■ Exercise objective: A copy is needed of each line in the records that has the word "next".

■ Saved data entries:

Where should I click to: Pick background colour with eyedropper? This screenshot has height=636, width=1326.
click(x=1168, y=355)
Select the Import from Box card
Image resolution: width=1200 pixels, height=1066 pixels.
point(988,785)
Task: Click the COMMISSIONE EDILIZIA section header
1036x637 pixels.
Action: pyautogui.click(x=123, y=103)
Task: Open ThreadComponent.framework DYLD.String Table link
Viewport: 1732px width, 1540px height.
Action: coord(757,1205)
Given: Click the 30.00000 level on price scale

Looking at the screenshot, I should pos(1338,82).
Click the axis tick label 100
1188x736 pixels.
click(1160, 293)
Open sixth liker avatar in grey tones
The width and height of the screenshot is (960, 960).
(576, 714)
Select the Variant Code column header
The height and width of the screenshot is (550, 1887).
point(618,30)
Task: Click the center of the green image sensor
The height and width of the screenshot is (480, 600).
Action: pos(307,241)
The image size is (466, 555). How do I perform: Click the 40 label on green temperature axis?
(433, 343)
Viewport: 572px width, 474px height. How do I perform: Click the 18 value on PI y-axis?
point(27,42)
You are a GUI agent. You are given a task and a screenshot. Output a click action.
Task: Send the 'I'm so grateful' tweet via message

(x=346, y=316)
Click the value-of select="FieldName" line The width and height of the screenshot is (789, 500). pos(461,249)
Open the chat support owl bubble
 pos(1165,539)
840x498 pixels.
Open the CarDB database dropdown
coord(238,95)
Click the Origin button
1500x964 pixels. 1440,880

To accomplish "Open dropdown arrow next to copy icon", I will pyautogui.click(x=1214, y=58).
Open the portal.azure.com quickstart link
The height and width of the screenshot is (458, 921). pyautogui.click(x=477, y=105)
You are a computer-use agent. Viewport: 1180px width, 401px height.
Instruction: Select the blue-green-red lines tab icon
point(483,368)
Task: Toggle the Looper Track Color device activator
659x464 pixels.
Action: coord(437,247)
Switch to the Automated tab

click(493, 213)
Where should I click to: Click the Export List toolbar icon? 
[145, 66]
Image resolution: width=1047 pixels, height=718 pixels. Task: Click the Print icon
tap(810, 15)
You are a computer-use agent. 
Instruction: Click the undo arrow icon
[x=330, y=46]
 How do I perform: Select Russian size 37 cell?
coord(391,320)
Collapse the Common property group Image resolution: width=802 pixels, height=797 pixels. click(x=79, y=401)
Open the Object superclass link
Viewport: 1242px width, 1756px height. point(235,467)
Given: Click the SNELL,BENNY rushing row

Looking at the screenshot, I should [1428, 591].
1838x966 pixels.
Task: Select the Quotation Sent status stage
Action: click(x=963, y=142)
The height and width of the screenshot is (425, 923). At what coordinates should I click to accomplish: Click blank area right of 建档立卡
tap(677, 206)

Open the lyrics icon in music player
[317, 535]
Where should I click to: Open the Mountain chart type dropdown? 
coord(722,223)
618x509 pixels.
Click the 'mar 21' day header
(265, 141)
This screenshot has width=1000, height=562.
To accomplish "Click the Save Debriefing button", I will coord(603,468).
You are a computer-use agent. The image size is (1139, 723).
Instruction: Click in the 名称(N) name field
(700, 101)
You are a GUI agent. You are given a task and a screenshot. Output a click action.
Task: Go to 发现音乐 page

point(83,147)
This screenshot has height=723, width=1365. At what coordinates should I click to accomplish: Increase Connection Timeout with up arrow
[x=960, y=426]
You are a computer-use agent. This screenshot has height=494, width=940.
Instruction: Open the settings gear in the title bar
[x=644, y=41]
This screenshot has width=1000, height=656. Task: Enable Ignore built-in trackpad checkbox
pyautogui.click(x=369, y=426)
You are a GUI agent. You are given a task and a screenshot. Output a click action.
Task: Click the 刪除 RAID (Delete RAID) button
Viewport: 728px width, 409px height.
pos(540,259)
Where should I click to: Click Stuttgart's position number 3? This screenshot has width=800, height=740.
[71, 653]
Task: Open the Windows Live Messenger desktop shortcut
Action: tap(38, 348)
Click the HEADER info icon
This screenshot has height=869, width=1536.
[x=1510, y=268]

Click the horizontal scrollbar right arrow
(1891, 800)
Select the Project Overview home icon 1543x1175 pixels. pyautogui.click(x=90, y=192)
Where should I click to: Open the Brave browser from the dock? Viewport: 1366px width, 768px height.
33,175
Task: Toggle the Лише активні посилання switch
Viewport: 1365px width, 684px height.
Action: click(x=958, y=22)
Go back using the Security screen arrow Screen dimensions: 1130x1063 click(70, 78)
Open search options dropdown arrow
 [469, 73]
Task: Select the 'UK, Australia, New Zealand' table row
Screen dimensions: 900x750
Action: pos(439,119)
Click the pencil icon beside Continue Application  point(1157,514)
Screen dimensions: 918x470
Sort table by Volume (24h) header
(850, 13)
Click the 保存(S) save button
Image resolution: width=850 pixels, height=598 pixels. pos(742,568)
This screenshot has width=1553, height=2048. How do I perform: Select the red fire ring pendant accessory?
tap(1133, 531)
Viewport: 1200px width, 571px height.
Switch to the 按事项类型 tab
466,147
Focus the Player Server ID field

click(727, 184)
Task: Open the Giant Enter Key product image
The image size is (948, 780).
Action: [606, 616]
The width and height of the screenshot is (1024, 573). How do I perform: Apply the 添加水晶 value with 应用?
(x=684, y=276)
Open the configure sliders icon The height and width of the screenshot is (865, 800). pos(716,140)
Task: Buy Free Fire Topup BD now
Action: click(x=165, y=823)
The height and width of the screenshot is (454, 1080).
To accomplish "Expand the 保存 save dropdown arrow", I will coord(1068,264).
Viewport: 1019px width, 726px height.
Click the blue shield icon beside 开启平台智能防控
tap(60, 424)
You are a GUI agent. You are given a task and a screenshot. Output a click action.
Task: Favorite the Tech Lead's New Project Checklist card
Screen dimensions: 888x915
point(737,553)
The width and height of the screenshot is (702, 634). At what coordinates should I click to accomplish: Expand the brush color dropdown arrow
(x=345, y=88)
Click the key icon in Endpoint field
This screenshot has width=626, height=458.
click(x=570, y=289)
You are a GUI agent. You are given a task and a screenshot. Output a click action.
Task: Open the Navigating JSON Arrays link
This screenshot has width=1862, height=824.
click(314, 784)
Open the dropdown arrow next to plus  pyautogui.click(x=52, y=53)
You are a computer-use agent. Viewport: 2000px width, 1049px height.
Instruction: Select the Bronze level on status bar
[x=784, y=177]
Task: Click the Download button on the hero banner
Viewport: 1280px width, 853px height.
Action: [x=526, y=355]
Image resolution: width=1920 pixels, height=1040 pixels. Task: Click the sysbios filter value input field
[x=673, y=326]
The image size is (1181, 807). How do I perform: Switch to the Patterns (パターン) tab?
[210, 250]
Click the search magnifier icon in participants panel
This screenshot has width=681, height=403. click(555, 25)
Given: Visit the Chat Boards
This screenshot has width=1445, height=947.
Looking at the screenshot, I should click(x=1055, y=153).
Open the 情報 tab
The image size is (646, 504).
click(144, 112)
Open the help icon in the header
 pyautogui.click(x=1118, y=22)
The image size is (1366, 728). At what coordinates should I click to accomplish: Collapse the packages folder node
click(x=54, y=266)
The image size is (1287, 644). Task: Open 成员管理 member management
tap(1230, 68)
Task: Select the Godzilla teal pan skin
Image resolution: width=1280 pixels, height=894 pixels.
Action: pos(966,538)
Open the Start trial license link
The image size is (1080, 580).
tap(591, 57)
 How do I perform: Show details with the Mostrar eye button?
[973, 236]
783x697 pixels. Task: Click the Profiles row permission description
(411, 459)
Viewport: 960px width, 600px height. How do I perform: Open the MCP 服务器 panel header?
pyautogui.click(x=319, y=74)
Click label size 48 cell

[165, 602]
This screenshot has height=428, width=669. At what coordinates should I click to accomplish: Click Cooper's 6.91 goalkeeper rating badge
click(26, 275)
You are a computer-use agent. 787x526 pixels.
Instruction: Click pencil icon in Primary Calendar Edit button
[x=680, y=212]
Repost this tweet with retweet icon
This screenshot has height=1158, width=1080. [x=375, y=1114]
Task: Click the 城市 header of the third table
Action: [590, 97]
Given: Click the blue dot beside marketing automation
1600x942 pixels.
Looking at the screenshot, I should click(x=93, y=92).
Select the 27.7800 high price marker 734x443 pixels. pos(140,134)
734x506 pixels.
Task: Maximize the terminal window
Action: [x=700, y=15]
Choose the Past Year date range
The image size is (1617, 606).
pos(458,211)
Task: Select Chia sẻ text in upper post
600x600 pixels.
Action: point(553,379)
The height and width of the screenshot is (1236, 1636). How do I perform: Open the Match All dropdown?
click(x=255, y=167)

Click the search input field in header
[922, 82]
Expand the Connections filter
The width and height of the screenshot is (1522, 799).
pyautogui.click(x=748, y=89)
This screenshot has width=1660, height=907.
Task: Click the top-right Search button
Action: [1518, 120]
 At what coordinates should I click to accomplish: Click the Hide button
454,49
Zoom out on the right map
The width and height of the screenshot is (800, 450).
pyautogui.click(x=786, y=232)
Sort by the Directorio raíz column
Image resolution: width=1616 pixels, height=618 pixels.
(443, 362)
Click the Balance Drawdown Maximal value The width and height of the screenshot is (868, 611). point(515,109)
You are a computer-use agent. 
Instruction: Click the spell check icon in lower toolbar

■ Task result:
To accomplish "Open dropdown arrow next to copy icon", I will pyautogui.click(x=1214, y=58).
Open the dropdown arrow next to plus  pyautogui.click(x=52, y=53)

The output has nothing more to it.